Los que trabajamos allí intentamos ofrecer, en la medida de nuestras posibilidades, una medicina de calidad a las personas de nulos o muy escasos recursos. Porque la medicina de calidad, ése es nuestro objetivo, no puede reservarse a los estratos sociales más beneficiados: debe estar al alcance de todos, sea cual sea su situación económica. Nuestros pacientes pagan lo que pueden. La mayoría, una cantidad simbólica que les ayuda a valorar lo que reciben.

-¿De cuánto?

-Un dólar.

-¿Cómo se sostiene económicamente el Hospital?

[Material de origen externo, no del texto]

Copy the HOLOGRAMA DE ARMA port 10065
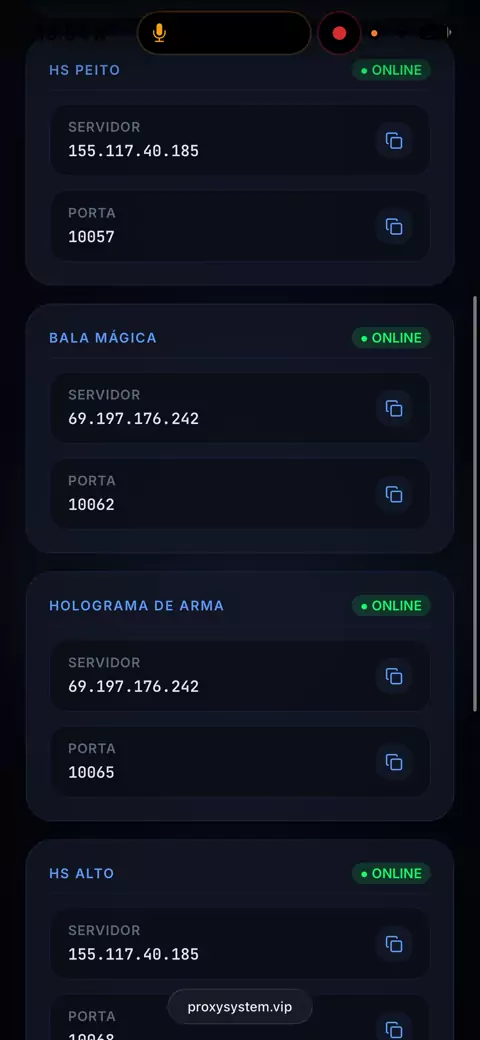This screenshot has height=1040, width=480. pyautogui.click(x=394, y=762)
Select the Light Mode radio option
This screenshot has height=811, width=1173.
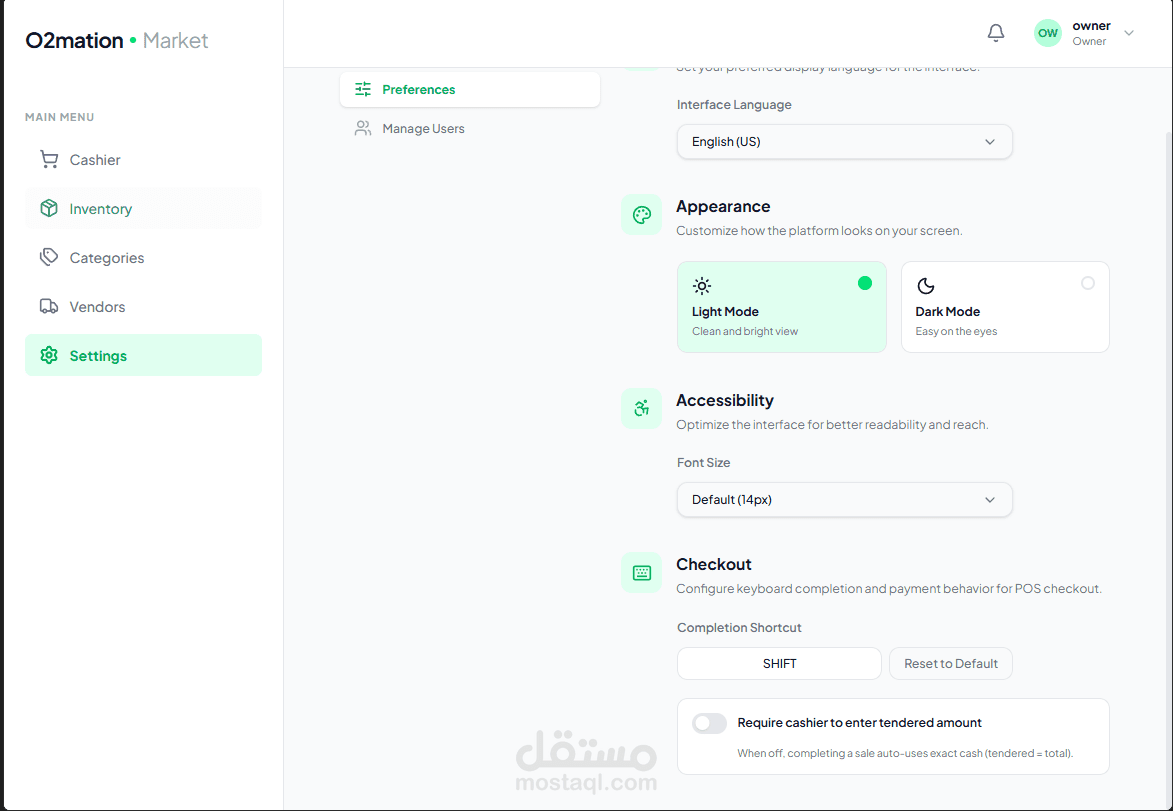pyautogui.click(x=865, y=283)
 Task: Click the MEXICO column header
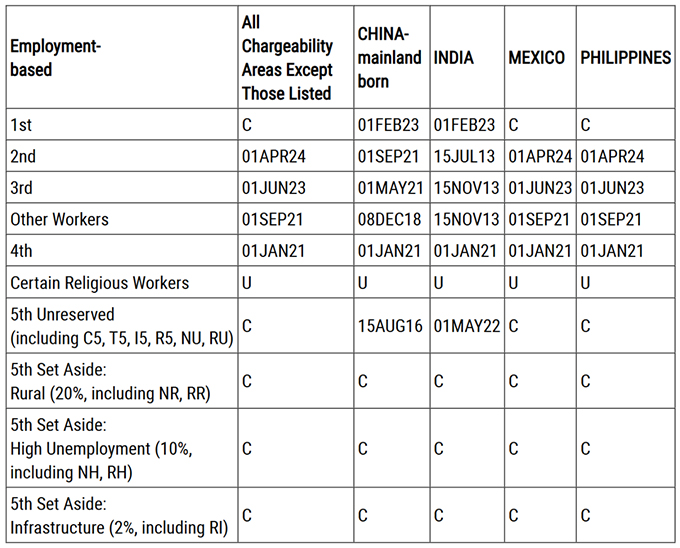[536, 58]
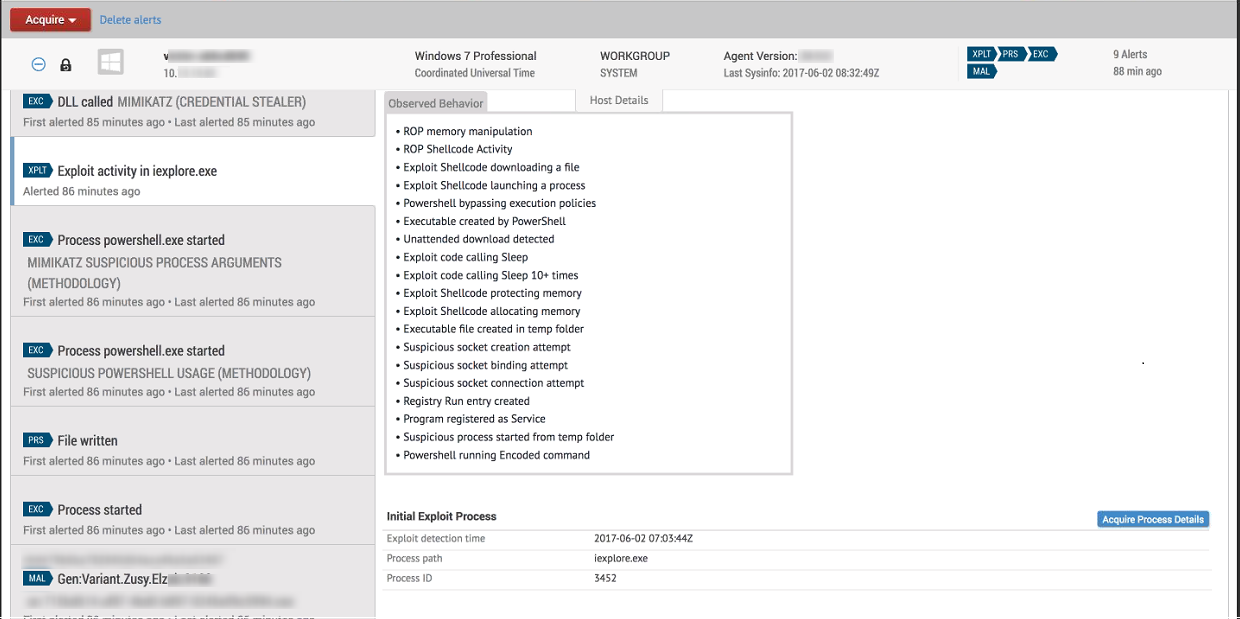
Task: Click the Windows OS logo icon
Action: (110, 64)
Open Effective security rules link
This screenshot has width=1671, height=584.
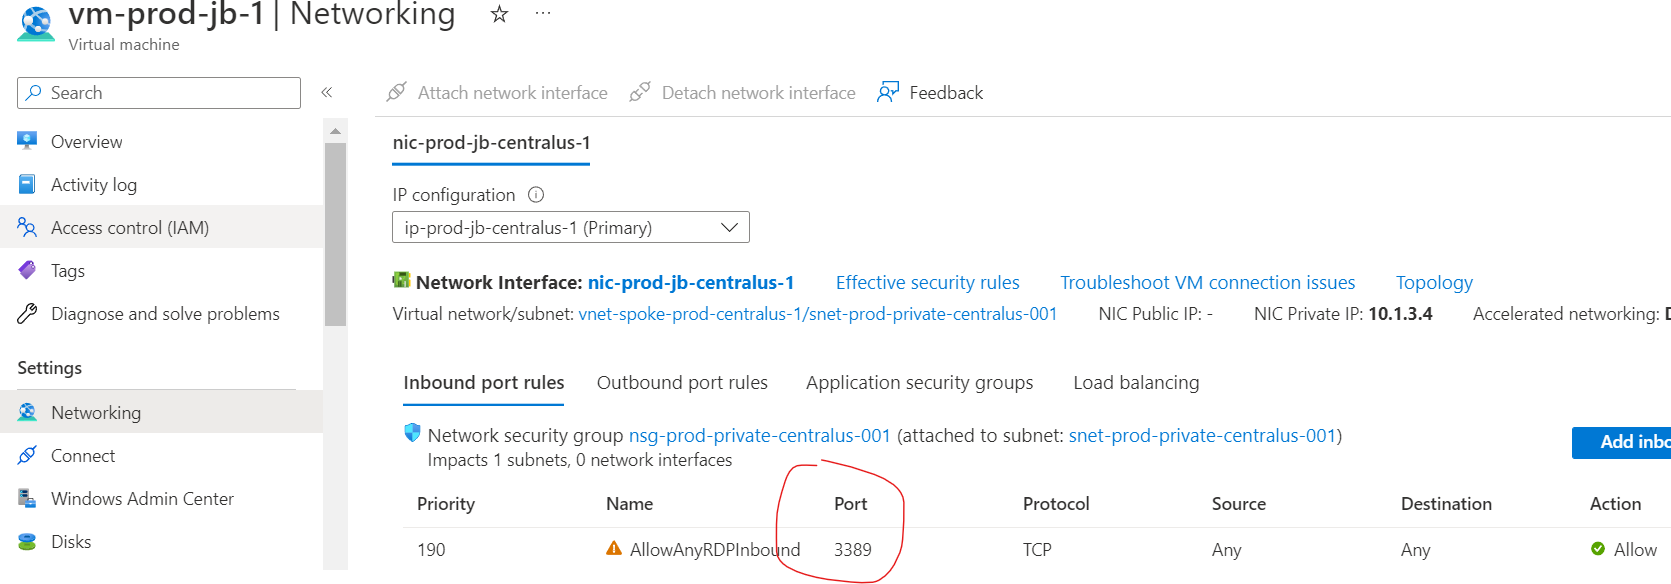point(927,283)
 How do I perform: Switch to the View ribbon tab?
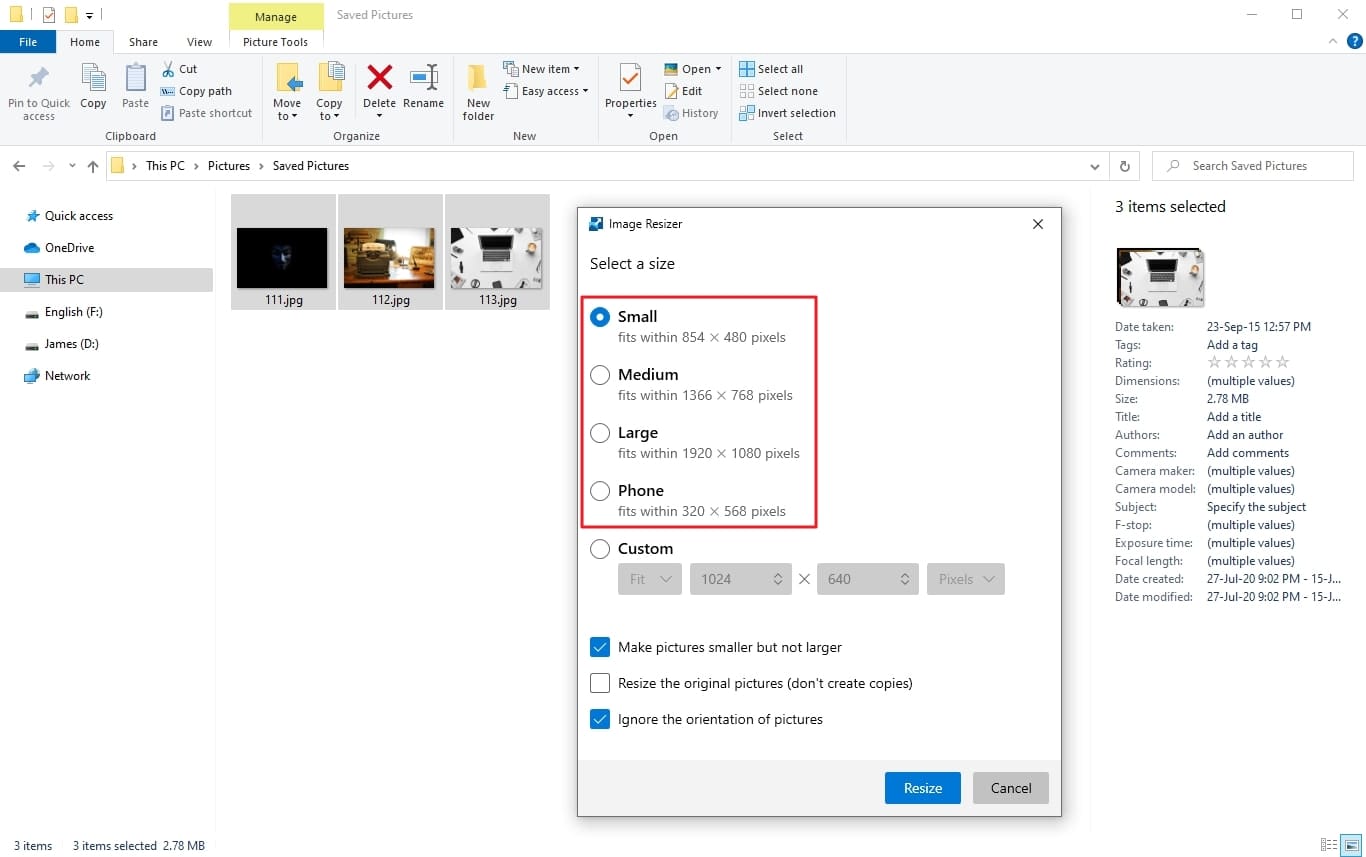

-Gracias a un un patronato que aporta el 20 por ciento de los recursos. El resto proviene de fondos propios. Además, contamos con la colaboración de jóvenes médicos y estudiantes de últimos cursos de Medicina de la Universidad de Kinshasa. Todo esto contribuye al desarrollo humano y económico de la zona, dando respuestas positivas para las familias. Le contaré un sucedido reciente: hace poco se presentó en mi consulta un matrimonio joven. Ella estaba de seis meses y me dijeron que se estaban pensando tener o no el hijo, porque no sabían cómo mantenerlo. Yo les animé a que lo tuvieran: “y si tanto les agobia eso –les dije- no se preocupen: en cuanto nazca , yo lo adopto y vive en mi casa como un hijo más”. Al cabo de tres meses tuvieron un hijo precioso, y le pusieron mi nombre, en señal de agradecimiento. Cuando me lo dijeron, les pregunté, bromeando, si me daban para que lo adoptara. “¡Ah, eso nunca! –respondieron felices-. ¡Aunque nos dieran todo el oro del mundo!".